*EXPLORE THE MATERIAL:*
1/ According to the post on dementia diagnosis, how long before symptoms begin may the brain changes associated with dementia start?
2/ From the post on dementia diagnosis, copy out the passage that begins at the words "I would ask, what" and stops after the words "also quite marked.".

*EXCERPT TO READ:*
###
It does seem to be divided by which position you are in. If you are the Carer, then you seem to want a diagnosis to verify what you’ve been saying all along and then there is the one that is showing the signs, that really do not want to be told!

I would ask, what is the benefit of knowing? I’m not sure if this means you can claim benefits that will help in the care, but other than that, there does seem very little to be gained. I am talking from the position of have been told I have dementia, so as you may expect, my view is slightly biased.

It is also clear to me that both those looking after and those being looked after, know that there is a problem and what the problems are related to. Often it seems the moment those problems first start to manifest themselves are also quite marked.

Having just read this post, ‘Spotting the early signs of dementia: What’s the point.’ I’m still at a loss to know why anyone would want to know, unless there is something that can be done to change the course of it!?

It does state that recently a number of trials testing new treatments for dementia have failed, but they believe it might be because they are looking a people in which the condition has gone too far!?

Firstly, billions have been put into research to find a treatment and none have proven any benefit as a cure! Secondly, why does the system still insist on delaying any testing and assessments for people that first raise concerns. It seems to be that by the time a diagnosis is given, for many, the prognosis is 99% an end game!?

The research states that changes in the brain associated with dementia my begin up to fifteen years before the symptoms begin. Apparently if they could detect these people, they could start testing more treatments.

My questions:

Where has this 15 year figure come from, because if you do a bit of research yourself, this figure changes?

What treatments are they talking about, the same treatments they are using now, in the hope that using them earlier will solve the problem?

What are the treatments for and what is the hope?

They talk of looking for triggers that lead to dementia developing, but this is not an original idea. This has been a question since dementia research begun!

Where is the research into the history of people with dementia, what happened before the signs, looking at medical records and accounts that may seem to have no direct connection, such as bereavement and depression?

They talk of novel ways to diagnose dementia, but they don’t say what they are looking for?

Simple blood test to detect what?

AI to understand the impact of tau and amyloid plaques affect nerve cells. An area that has still no proven causal link to dementia.

VR to help assess memory and behavioural problems. Should try asking the people involved, the demented and the carers!?

GameChanger and using smartphones to look at an idea called healthy ageing. I though ageing didn’t play a part, or am I reading the wrong research papers?
###
*SOURCE DATA:*
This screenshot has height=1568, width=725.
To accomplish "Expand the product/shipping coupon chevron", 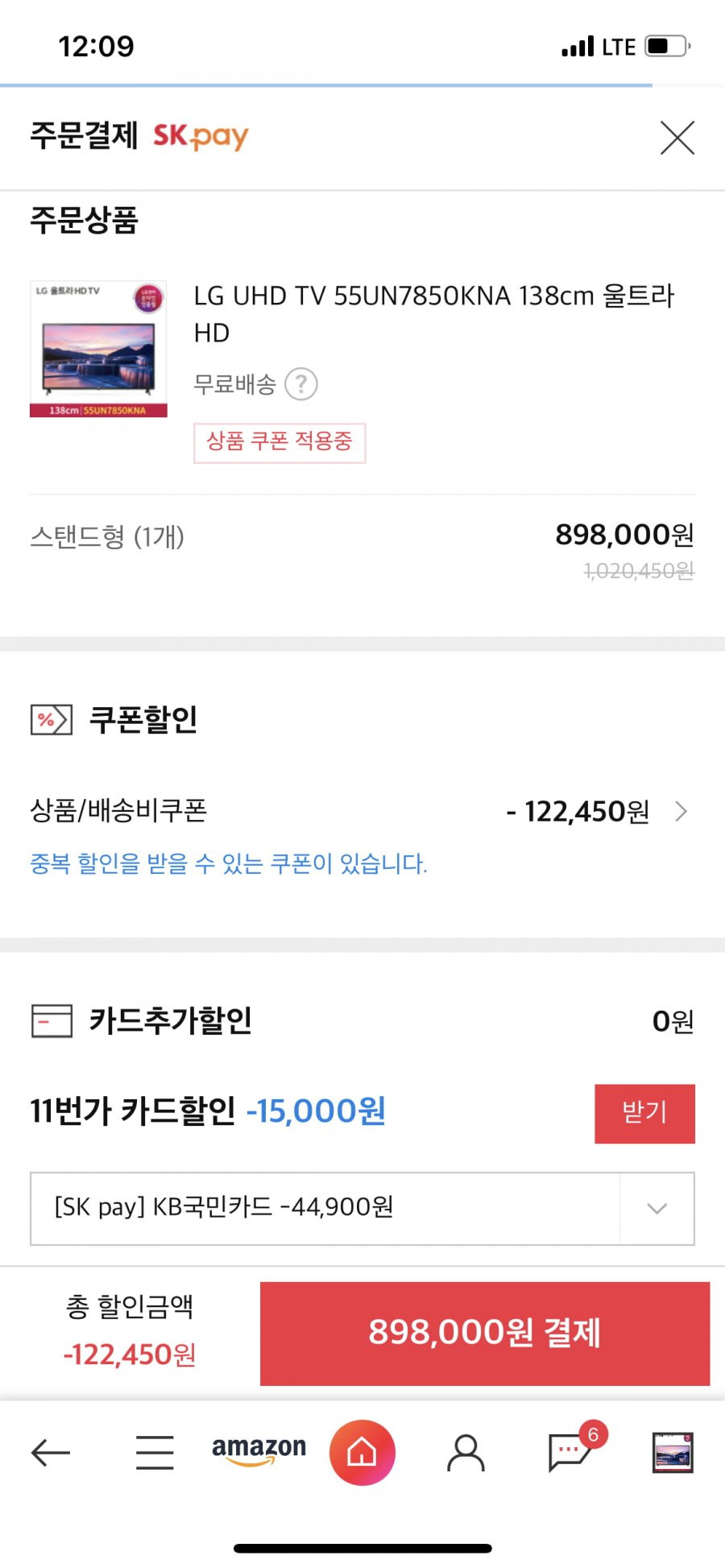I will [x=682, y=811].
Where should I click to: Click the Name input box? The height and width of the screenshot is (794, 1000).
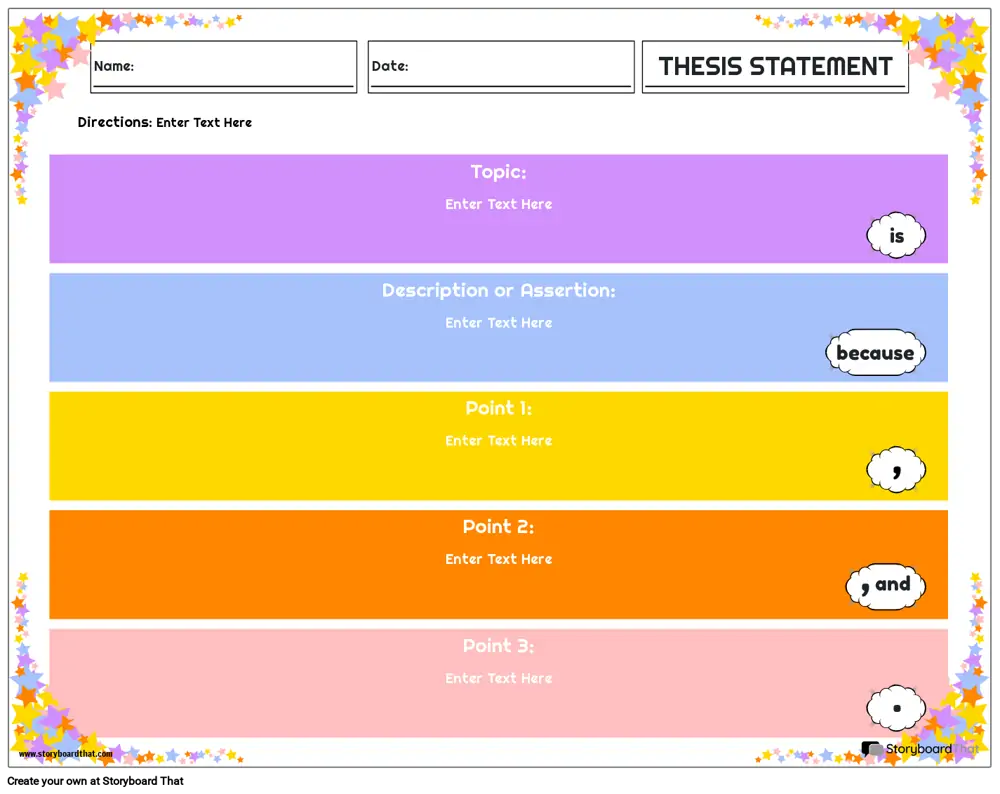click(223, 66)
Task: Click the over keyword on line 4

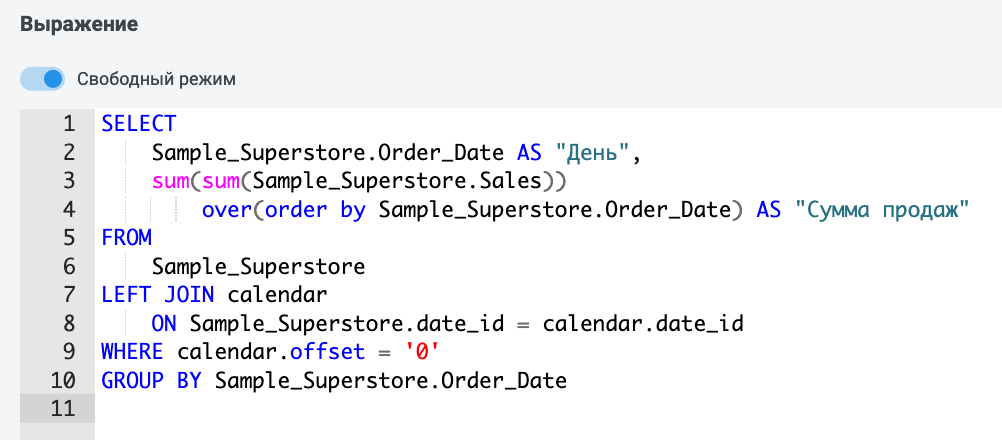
###
*TASK-BY-TASK ANSWERS:*
1/ Up to fifteen years before the symptoms begin.

2/
I would ask, what is the benefit of knowing? I’m not sure if this means you can claim benefits that will help in the care, but other than that, there does seem very little to be gained. I am talking from the position of have been told I have dementia, so as you may expect, my view is slightly biased.

It is also clear to me that both those looking after and those being looked after, know that there is a problem and what the problems are related to. Often it seems the moment those problems first start to manifest themselves are also quite marked.